> **Task requirements**
Pull out every line in the items below that contains the word "This". Case matters.

> **Pointing target data**
········

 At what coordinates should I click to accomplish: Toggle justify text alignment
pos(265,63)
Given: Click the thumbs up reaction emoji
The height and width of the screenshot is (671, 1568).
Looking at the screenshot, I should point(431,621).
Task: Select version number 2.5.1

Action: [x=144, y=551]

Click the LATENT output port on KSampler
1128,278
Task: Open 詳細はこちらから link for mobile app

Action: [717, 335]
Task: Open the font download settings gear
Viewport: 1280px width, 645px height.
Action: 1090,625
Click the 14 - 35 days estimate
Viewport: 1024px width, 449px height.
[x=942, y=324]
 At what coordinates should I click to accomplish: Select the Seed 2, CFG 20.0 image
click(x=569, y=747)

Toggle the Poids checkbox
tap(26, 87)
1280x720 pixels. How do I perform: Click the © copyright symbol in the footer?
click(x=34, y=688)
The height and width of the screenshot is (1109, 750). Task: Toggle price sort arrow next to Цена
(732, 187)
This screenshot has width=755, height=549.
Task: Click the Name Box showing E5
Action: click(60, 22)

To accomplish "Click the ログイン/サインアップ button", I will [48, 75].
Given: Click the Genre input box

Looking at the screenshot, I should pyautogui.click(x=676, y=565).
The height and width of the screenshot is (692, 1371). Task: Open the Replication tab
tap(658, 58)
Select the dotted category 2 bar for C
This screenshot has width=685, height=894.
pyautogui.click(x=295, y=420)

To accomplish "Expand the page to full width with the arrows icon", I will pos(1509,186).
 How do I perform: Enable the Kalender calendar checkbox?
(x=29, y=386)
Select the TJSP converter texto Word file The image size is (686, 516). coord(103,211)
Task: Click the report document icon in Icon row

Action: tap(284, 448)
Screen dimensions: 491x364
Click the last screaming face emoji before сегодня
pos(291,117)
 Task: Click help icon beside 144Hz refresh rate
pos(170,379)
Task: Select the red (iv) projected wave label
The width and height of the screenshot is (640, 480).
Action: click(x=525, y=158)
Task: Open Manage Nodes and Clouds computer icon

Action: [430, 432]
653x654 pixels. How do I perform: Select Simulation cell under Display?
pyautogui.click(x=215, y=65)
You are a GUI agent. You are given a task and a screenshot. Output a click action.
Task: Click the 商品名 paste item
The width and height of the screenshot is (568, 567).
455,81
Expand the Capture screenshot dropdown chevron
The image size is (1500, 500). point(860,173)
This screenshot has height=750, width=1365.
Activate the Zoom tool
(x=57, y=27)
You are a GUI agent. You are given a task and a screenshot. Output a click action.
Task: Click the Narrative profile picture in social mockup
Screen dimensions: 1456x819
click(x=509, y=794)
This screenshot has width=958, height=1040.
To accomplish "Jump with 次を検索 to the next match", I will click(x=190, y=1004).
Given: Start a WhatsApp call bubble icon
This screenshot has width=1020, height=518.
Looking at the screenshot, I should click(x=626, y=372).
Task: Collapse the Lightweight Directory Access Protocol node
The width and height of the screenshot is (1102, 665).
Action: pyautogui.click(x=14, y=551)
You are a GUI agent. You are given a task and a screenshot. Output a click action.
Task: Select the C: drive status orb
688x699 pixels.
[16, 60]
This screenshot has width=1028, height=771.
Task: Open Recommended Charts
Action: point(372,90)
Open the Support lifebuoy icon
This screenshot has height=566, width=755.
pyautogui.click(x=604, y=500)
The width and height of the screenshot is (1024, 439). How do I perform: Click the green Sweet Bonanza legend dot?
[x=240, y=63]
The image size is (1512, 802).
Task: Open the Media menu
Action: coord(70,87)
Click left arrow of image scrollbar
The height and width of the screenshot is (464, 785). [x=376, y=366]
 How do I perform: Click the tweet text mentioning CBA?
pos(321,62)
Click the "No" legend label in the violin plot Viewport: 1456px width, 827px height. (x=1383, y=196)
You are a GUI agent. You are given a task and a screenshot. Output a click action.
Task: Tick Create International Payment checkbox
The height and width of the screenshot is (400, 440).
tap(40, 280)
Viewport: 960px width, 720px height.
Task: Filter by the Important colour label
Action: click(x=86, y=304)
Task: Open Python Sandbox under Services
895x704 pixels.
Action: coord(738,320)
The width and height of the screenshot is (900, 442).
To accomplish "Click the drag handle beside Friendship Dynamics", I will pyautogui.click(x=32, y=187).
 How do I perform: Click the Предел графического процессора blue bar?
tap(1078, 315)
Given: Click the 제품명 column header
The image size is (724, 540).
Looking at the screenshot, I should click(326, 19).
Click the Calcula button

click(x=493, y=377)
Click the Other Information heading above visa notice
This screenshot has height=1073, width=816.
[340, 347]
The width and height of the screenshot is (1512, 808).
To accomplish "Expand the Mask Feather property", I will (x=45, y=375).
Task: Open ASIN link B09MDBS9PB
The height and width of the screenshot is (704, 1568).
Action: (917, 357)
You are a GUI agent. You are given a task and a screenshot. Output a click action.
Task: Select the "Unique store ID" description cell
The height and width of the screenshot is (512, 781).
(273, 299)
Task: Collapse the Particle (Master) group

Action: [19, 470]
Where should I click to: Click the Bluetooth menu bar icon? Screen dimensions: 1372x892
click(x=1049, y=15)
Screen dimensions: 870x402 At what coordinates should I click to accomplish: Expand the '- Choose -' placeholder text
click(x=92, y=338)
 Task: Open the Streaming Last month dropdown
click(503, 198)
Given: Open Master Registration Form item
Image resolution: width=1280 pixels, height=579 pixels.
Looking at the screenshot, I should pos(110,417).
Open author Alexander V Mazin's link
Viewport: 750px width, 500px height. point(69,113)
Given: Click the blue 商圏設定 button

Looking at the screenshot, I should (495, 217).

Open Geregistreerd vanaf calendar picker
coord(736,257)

········

> **Exercise answer**
This screenshot has width=755, height=549.
This screenshot has width=685, height=894.
This screenshot has height=750, width=1365.
This screenshot has width=958, height=1040.
This screenshot has width=1020, height=518.
This screenshot has width=1028, height=771.
This screenshot has height=566, width=755.
This screenshot has height=1073, width=816.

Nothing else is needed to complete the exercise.